I like a game with a good story, and this one is based on a successful novel of the same name by the innovative young Russian writer Dmitry Glukhovsky, so it already hits that mark sufficiently successfully. The story weaves a winding tale as main character Artyom wends his way through the churning guts of Russia’s capital city Moscow after the nuclear bombs have fallen and the surviving people are forced to live underground. What they aren’t expecting is for mutants from the not-quite-completely-dead world above to try to invade their already delicate realm.
The visuals in this epic work by THQ and 4A Games are fantastic, capturing the feel of a frozen, post-nuclear apocalyptic Moscow perfectly. Top marks to the designers involved. There are certain points when you’re hunkered down in the darkness, trying not to be spotted by enemy soldiers, that you almost stop breathing as you think they might actually hear you. That sounds a little dumb, but the full-on experience of Metro 2033 really gives you that thrilling sense of being there.
The monsters are unlike those in other games too, as most of them have mutated from creatures that were already in existence on Earth before the bombs dropped, such as moles, insects and dogs. This gives the game a unique angle that it maximises brilliantly. It is the small touches like this that set this game apart from many other derivative sci-fi adventures.

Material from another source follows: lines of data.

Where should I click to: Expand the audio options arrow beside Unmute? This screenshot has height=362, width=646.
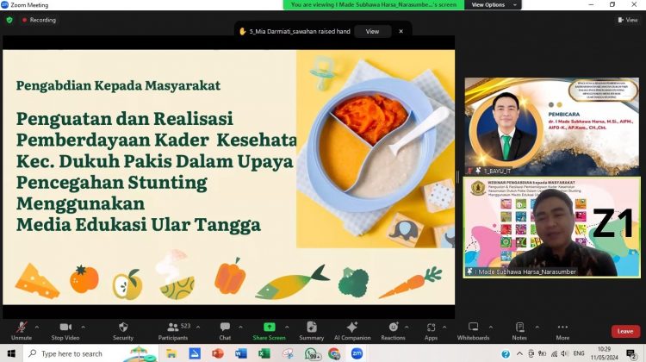(x=39, y=327)
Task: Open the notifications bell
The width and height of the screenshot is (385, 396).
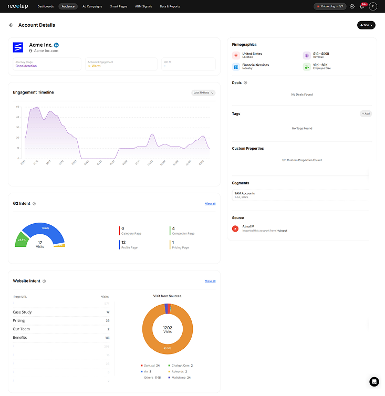Action: coord(362,6)
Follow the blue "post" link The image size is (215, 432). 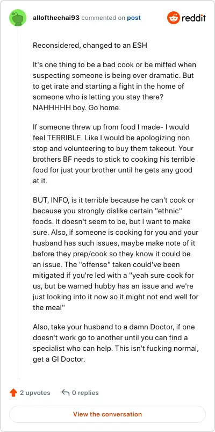(x=134, y=18)
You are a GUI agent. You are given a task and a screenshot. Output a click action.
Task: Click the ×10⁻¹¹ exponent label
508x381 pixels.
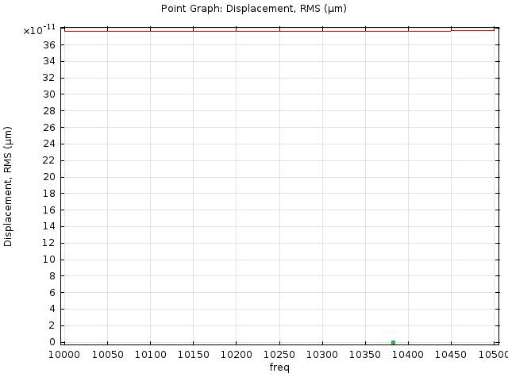pos(39,30)
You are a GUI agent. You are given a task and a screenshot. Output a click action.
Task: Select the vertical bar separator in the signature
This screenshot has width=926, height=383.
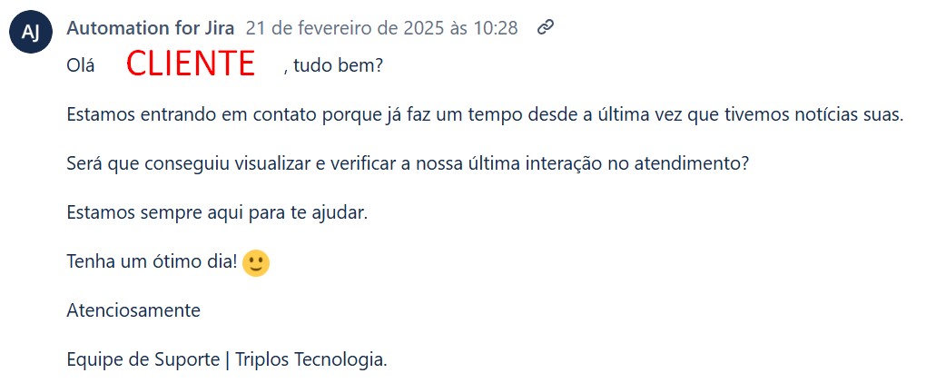(x=227, y=359)
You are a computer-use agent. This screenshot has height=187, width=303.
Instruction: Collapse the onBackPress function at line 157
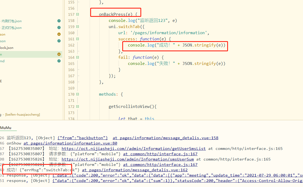coord(78,14)
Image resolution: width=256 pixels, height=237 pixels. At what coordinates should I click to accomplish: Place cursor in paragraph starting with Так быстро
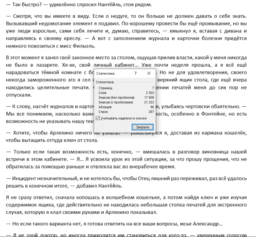pos(79,4)

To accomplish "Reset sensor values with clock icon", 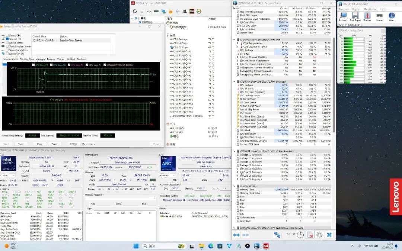I will (300, 235).
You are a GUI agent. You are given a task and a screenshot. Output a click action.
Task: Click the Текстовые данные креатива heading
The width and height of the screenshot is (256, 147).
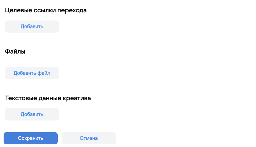48,98
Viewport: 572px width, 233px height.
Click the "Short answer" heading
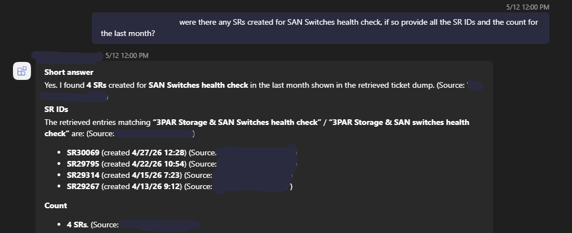[x=69, y=72]
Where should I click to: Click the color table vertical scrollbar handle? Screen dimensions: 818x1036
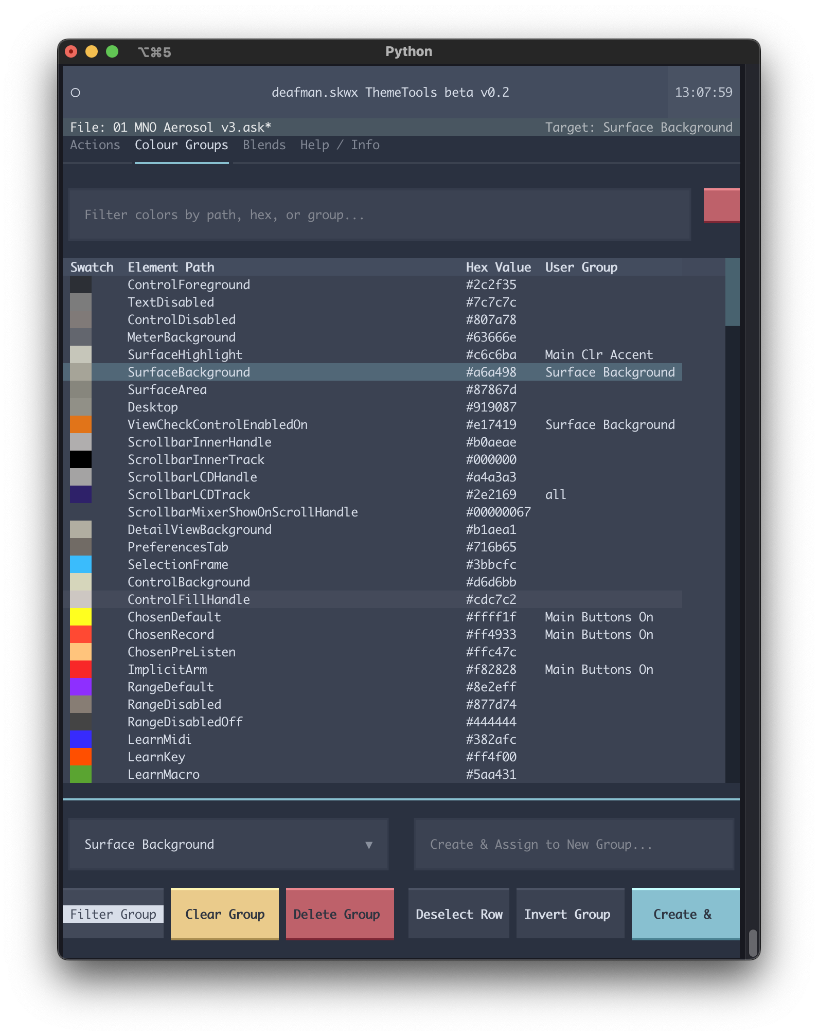[x=732, y=292]
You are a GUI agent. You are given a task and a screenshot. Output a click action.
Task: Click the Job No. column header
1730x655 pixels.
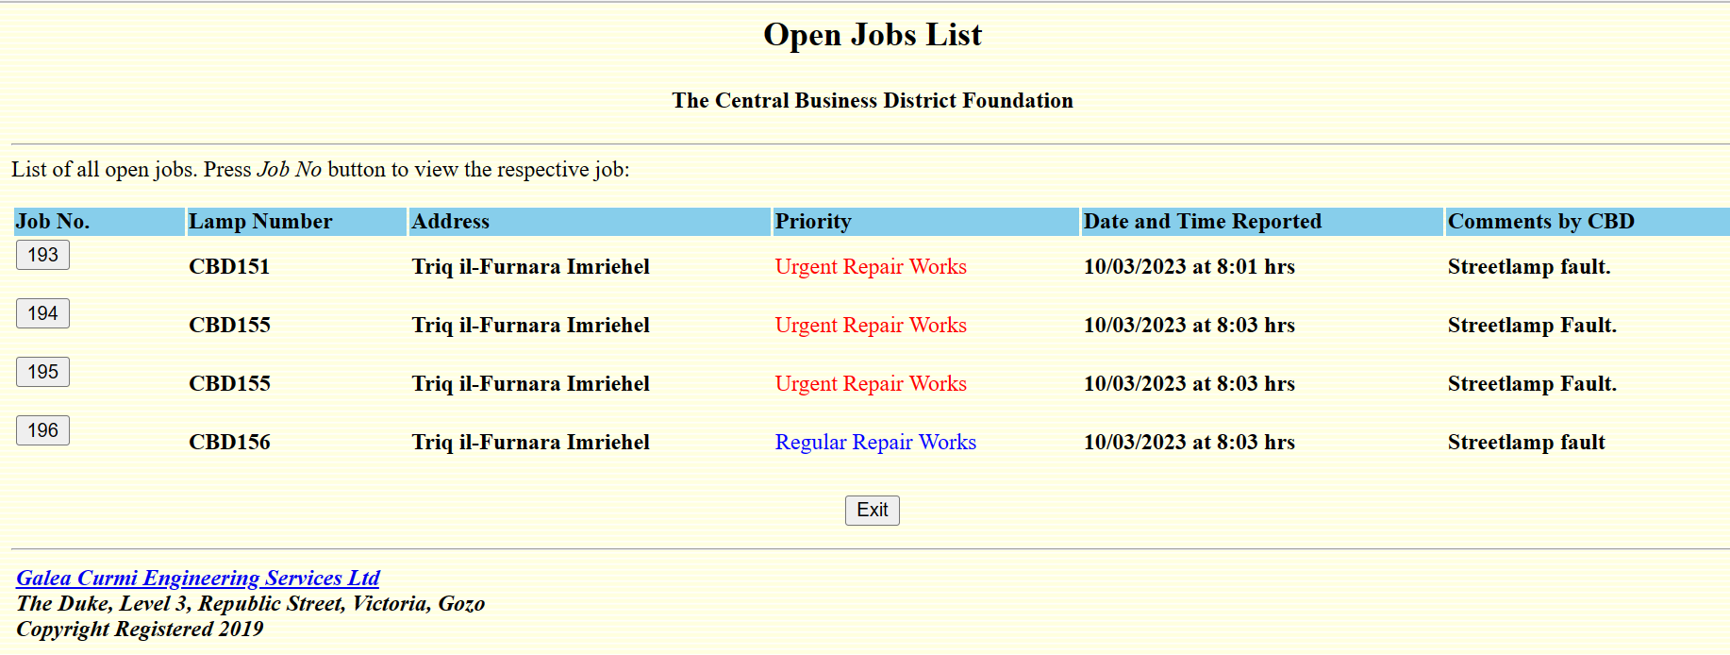click(x=53, y=222)
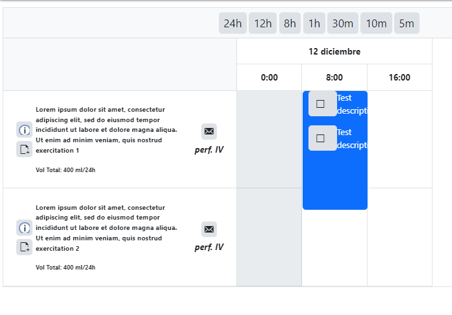Switch to 10m interval view

376,23
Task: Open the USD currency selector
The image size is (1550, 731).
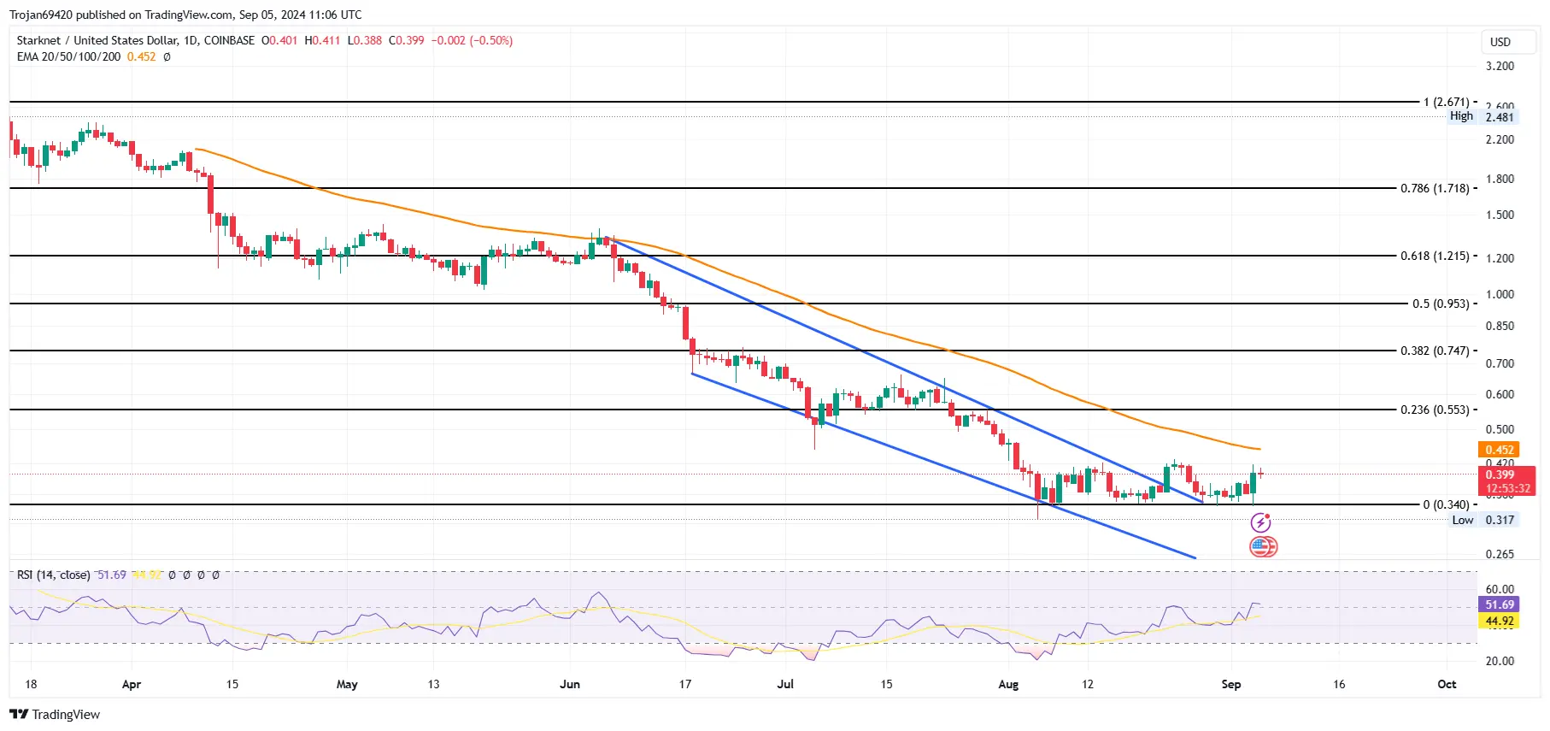Action: point(1500,42)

The tension in the air is palpable as well. You also get to battle or evade human opponents, be they bandits, rival factions of Red Line and Fourth Reich, or the frightening demons and Dark Ones from above. The bleak underworld and post-apocalyptic overground regions of Moscow are intricately rendered, making this a fascinating game to explore, but it’s the driving storyline as you go from station to station on your developing mission that really gives the game its engaging pace. Metro 2033 is a great game that you will happily submerge yourself in for hours at a time.